YOUR GOAL:
Among the records below, find the lines that contain "home" and copy each of them.

SOURCE INFORMATION:

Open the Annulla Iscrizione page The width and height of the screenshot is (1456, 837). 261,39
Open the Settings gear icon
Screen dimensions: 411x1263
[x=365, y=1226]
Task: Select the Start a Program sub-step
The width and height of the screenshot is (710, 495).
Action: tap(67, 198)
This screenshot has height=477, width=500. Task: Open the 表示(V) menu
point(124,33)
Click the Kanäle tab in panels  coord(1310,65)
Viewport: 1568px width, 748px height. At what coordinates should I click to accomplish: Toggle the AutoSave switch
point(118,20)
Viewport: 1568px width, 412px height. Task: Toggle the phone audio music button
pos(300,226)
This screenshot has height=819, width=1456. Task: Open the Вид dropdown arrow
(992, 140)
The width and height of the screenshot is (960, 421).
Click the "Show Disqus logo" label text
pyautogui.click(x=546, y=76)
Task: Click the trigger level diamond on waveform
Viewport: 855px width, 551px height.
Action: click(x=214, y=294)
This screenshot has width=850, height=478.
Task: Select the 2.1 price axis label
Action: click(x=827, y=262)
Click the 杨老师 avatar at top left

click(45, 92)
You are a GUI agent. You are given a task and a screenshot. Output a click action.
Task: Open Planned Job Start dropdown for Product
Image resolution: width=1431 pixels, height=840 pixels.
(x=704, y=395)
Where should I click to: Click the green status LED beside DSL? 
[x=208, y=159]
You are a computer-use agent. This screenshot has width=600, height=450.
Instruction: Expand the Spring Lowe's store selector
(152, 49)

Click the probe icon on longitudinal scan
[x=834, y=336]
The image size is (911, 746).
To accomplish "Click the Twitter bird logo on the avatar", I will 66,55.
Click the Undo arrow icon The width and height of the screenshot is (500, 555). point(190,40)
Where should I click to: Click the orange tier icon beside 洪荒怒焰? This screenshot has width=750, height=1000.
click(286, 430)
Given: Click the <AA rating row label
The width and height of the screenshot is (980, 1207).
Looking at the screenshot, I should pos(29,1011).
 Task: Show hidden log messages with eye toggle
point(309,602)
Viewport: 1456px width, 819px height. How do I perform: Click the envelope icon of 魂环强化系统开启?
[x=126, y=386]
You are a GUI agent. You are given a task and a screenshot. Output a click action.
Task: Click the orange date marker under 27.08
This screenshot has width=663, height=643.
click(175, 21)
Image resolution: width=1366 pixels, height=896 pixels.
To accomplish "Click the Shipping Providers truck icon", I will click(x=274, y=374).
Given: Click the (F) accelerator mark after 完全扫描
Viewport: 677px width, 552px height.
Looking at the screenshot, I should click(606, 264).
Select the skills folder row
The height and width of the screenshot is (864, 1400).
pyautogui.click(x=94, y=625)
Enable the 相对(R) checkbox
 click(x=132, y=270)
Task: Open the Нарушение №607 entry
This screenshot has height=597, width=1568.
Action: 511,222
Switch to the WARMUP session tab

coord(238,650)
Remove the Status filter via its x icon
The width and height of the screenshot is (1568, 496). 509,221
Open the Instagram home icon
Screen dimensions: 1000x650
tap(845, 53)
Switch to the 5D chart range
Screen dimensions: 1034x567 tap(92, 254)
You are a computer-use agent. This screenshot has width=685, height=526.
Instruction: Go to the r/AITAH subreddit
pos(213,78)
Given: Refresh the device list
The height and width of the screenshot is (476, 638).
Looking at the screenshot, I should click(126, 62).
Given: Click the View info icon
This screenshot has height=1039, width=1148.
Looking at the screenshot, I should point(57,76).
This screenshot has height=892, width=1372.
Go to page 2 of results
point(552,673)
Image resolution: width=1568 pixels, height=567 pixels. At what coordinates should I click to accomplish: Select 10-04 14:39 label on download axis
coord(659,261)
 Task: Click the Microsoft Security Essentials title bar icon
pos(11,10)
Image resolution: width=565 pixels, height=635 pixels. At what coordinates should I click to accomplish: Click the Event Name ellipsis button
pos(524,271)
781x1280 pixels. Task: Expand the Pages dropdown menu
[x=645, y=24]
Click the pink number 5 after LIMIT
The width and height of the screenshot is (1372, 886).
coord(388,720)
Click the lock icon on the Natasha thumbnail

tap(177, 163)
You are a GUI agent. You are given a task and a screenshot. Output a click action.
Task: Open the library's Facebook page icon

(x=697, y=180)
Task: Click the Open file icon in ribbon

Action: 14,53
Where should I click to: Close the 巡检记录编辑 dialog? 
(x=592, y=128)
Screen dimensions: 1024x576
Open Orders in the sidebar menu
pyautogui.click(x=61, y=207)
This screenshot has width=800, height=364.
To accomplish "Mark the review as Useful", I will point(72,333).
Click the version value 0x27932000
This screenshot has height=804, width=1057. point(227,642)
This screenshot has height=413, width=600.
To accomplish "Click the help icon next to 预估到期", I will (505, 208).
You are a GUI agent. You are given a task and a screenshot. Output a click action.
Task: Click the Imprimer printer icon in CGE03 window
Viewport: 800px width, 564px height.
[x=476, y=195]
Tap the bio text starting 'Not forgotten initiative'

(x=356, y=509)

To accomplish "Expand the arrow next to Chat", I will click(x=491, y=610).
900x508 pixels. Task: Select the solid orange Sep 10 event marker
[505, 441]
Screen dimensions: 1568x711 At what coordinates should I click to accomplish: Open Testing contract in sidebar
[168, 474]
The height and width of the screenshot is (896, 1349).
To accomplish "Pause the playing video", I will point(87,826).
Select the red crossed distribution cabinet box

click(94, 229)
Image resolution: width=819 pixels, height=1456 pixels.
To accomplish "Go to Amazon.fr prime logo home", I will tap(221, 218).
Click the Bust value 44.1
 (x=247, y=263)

EXERCISE RESULT:
Open the Instagram home icon
To accomplish "Go to Amazon.fr prime logo home", I will tap(221, 218).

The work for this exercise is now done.